As Swami Vivekananda, he was charged with spreading not only his master’s teachings but the idea that a resurgent Hinduism would lead India into fulfilling its mission of energizing the world through a form of political spiritualism. While keen to furnish Hinduism with a message of social service, which would be dispensed through the Ramakrishna Mission, founded in 1892, Vivekananda became a tireless proponent of a Hinduism that he envisioned as once both muscular and the repository of timeless truths. He accepted that Hinduism had become degraded over time, and that the West’s domination of the material domain had given it the veneer of superiority. The inner core of Hinduism, Vivkenanda submitted, nonetheless remained spotless. To a world weary of violence, Viveknananda put forward Hinduism as an intrinsically tolerant faith.
The first half of the twentieth century can also be described as a period of modern spiritual masters, of the emergence of Hindu apologetics, and of Hinduism, or a form of ‘Indian spirituality’, going transnational. Various figures, such as Swami Sivananda (1887-1963), the founder of the Divine Life Society Movement; the philosopher Sarvepalli Radhakrishnan (1888-1975), author of the widely read The Hindu View of Life (1927); Jiddu Krishnamurti (1895-1986), who owed no particular allegiance to Hinduism, or to caste, religion, or nation, but nonetheless became widely renowned as the repository of ‘Indian wisdom’; and the monks of the Ramakrishna Mission can be evoked in this context.
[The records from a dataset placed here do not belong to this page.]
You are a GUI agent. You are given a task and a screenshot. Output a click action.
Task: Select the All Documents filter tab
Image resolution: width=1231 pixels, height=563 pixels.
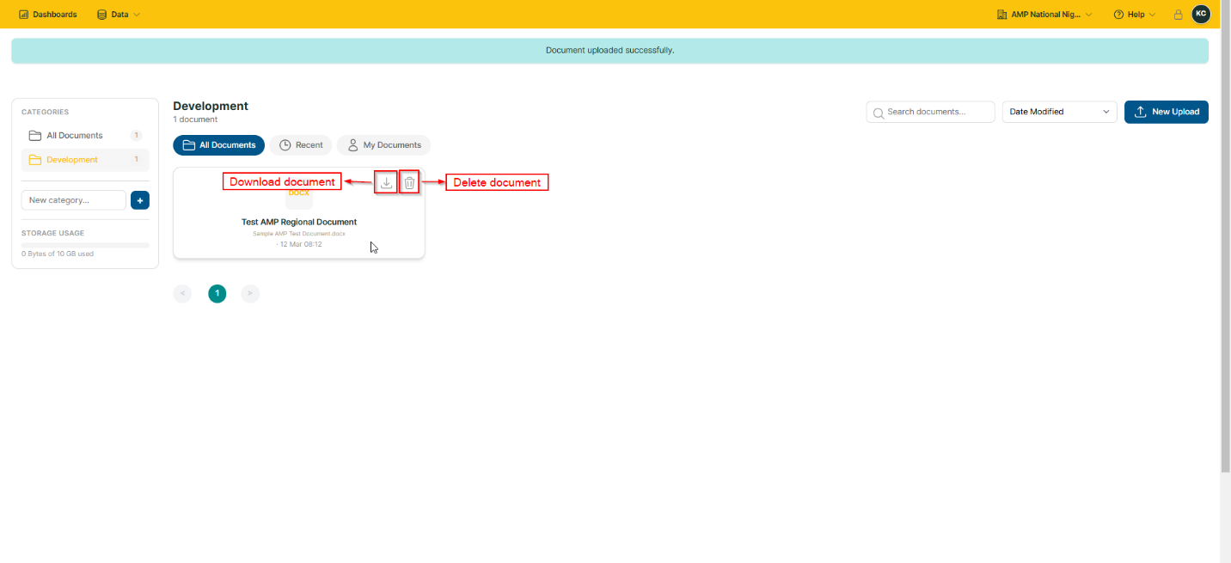coord(218,145)
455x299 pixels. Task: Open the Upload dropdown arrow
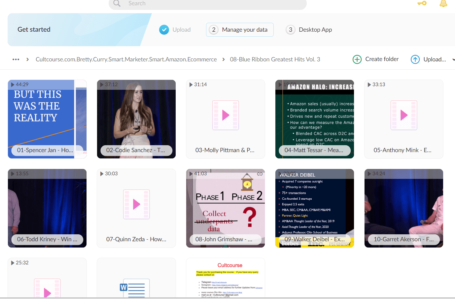453,60
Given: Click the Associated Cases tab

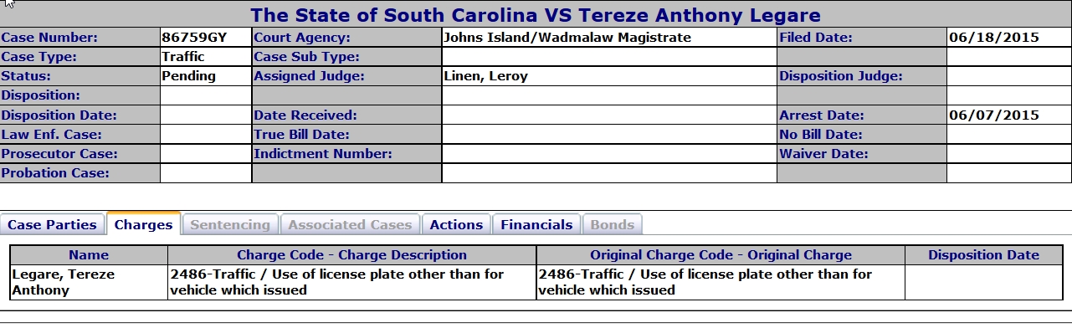Looking at the screenshot, I should 350,224.
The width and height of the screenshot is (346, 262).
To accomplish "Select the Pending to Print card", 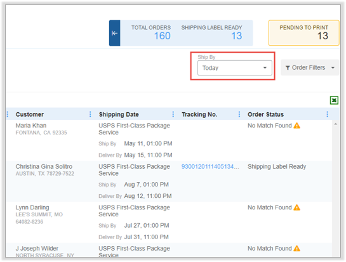I will [x=303, y=33].
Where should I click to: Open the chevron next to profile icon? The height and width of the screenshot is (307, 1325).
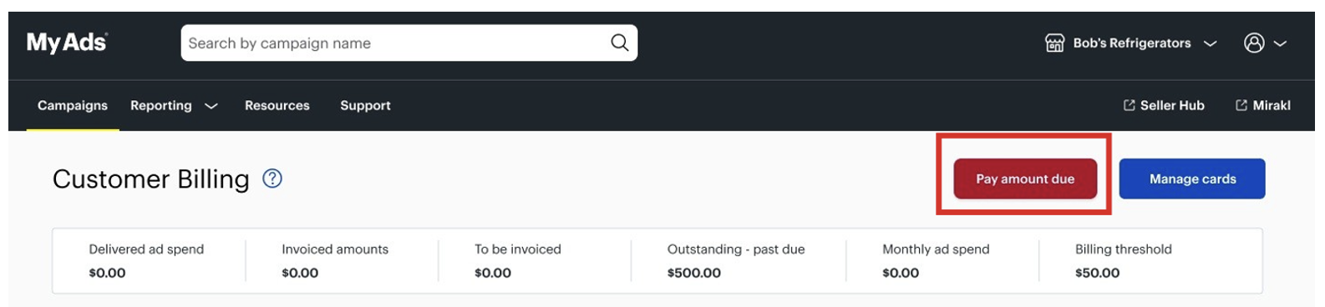[1280, 43]
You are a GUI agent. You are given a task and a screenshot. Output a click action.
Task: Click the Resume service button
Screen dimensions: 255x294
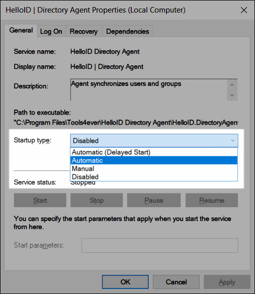point(212,200)
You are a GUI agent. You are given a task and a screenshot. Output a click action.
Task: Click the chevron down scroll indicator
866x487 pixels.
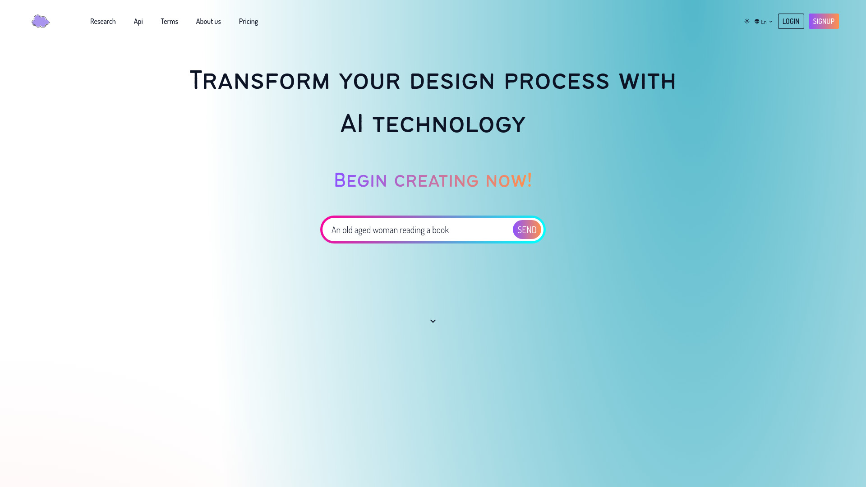pos(433,321)
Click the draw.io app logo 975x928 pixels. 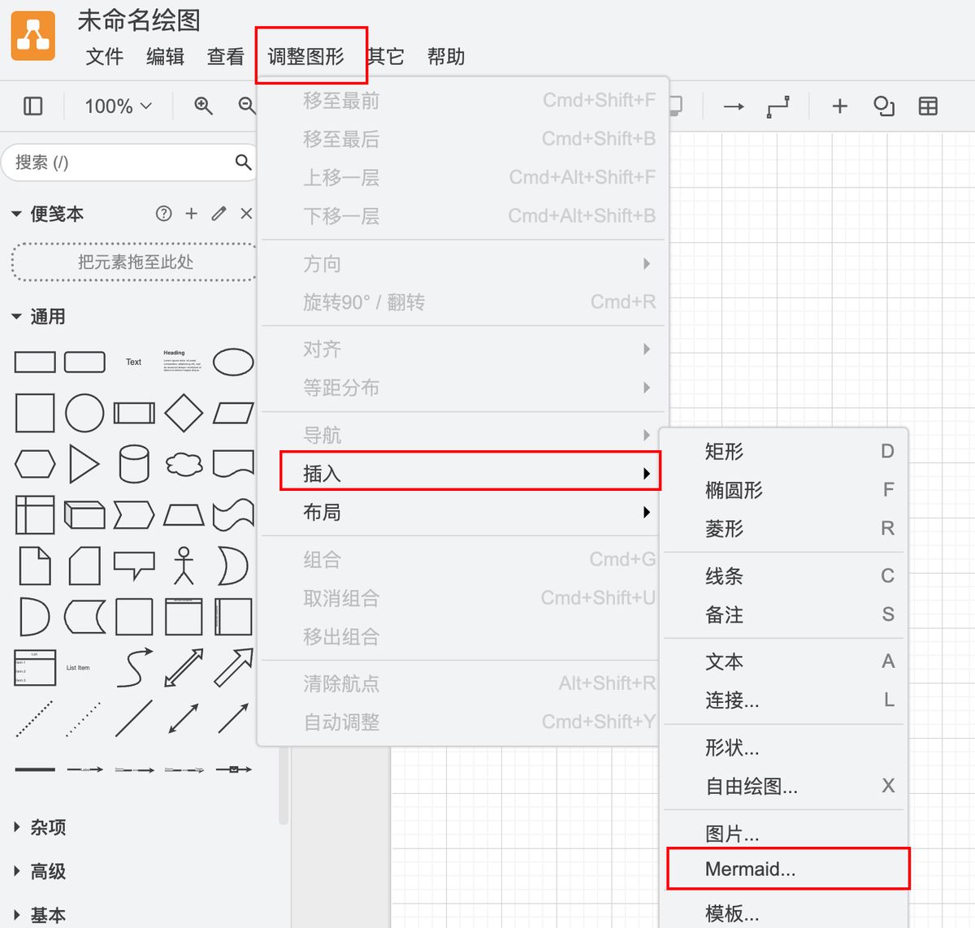pos(33,36)
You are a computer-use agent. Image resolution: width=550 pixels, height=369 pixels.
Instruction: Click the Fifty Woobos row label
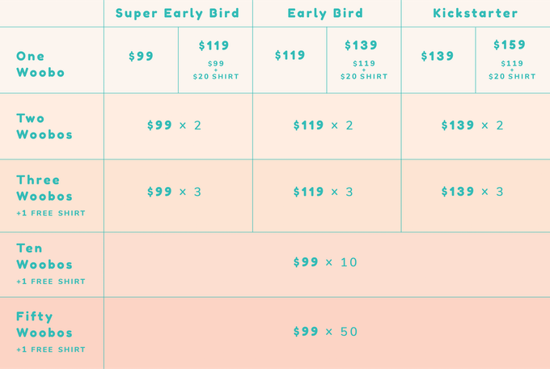[44, 324]
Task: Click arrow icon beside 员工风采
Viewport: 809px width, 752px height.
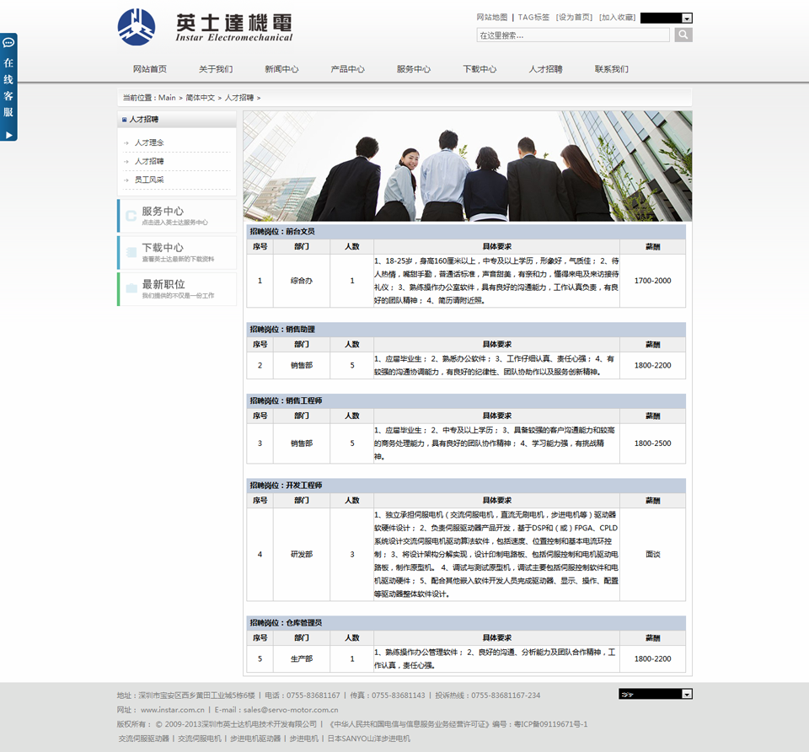Action: tap(126, 180)
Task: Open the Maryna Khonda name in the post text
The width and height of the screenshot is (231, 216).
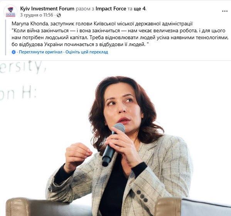Action: click(x=30, y=24)
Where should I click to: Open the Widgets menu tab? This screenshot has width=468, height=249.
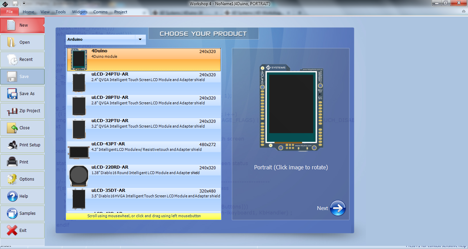[x=79, y=12]
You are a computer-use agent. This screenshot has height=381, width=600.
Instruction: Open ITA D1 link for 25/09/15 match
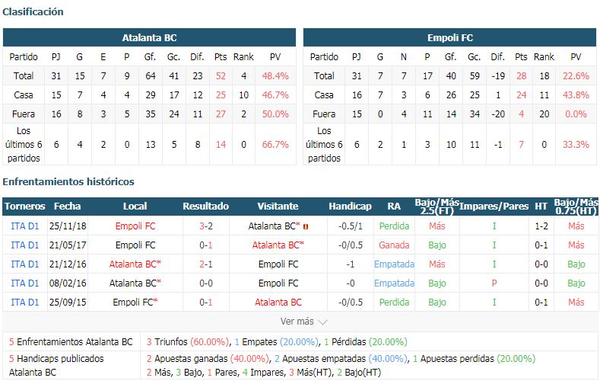pos(25,303)
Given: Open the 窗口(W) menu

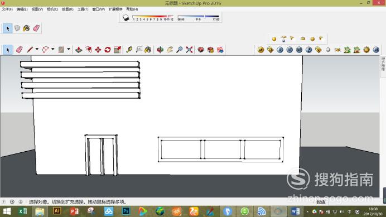Looking at the screenshot, I should [x=99, y=9].
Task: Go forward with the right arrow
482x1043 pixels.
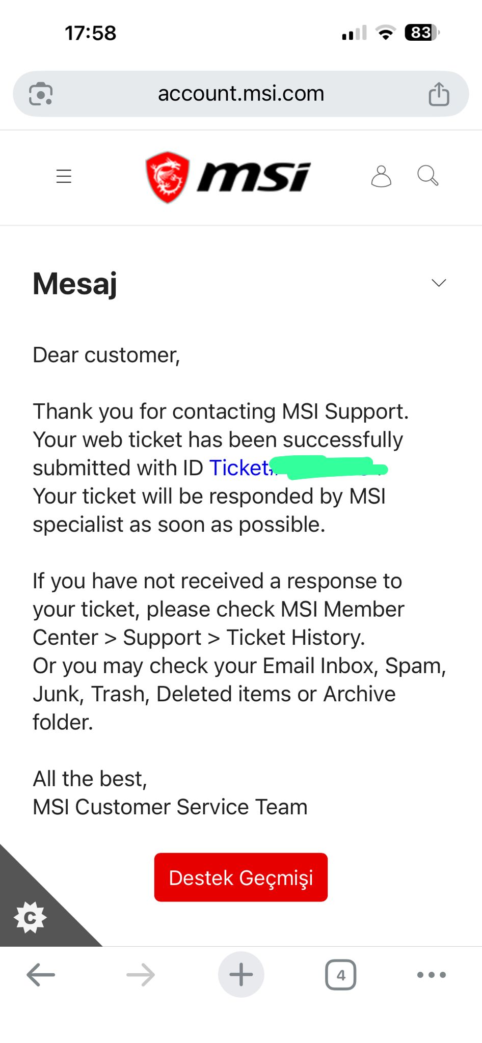Action: pyautogui.click(x=141, y=975)
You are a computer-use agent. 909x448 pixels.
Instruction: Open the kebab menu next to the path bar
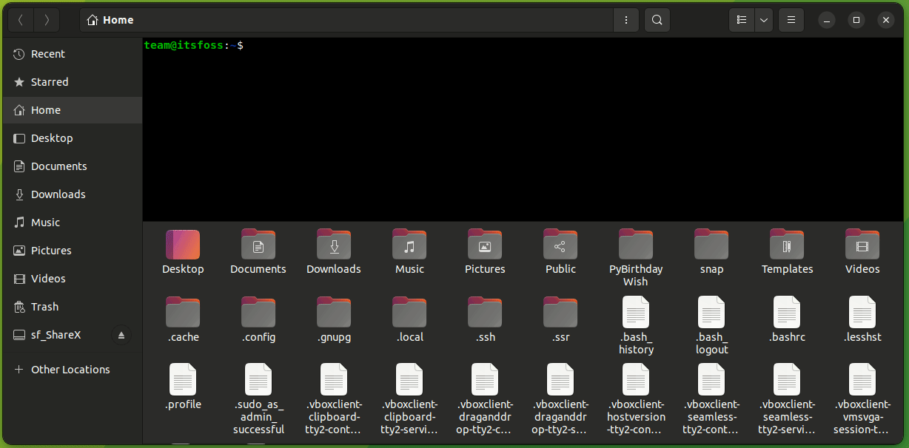click(625, 20)
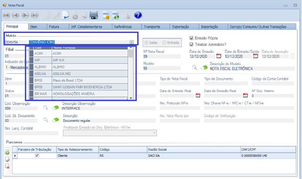
Task: Click add partner icon in Parceiros panel
Action: (7, 153)
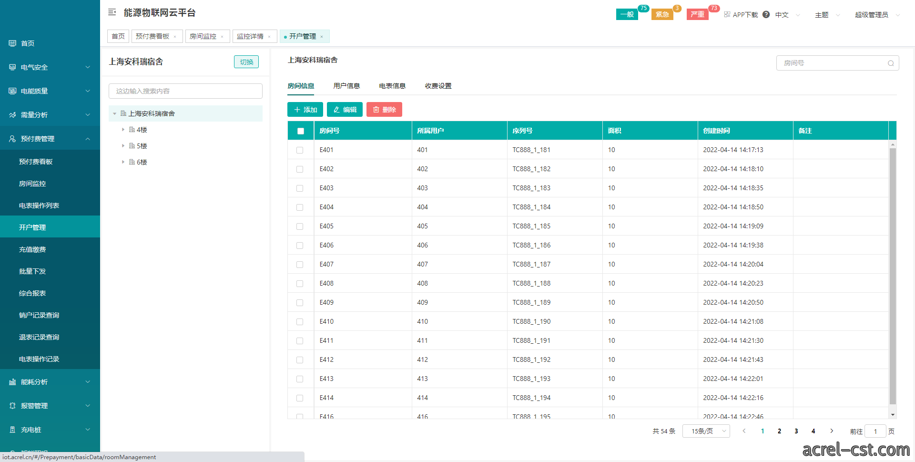Screen dimensions: 915x462
Task: Open the help question mark icon
Action: (x=766, y=14)
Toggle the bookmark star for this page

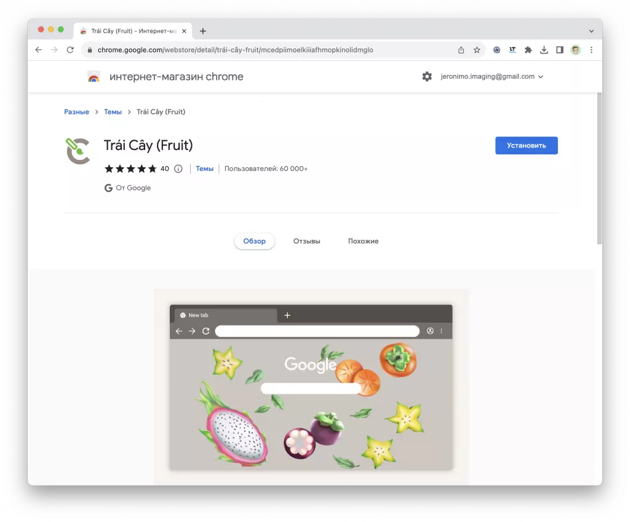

As one contemplates the future of Hinduism, one is also struck by the fact that modernizing Hindus, while eager to project Hinduism as a uniquely tolerant and ancient faith that has been fed by diverse strands, are ironically also tempted to bring Hinduism into conformity with the major semitic faiths. They resent, for example, the description of Hinduism as a polytheistic faith and are keen that Hindus should be viewed as monotheists. They are animated by a feverish sense of history and adamant in suggesting that Hinduism’s truths are compatible with the findings of modern science. The ideologues of Hindutva and their supporters who demolished the Babri Masjid are historical-minded to the extent that they have, unlike Hindus of the past, historicized Hindu deities. The tendency to scientize Hinduism is most palpably on display both in the argument, encountered frequently among Hindu nationalists, that the Vedas are repositories of scientific truths that are now only now being discovered by the scientific community, and in the worldwide dissemination of ‘scientific Hinduism’ by the (many wealthy) Gujarati adherents of Swaminarayan Hinduism. Their extraordinary opulent structures, in London, Delhi, and Bartlett (outside Chicago) are not so much temples as museums of Hinduism. If one accepts that Hinduism is largely a religion of mythos, a religion without a historical founder or a central text, and perfectly at ease with its own indifference to history as a category of knowledge, then there is no question that the attempted transformation of Hinduism into a religion of history among some of its advocates will be one of the most contested elements in its continuing evolution as a faith responsive to one-eighth of humanity.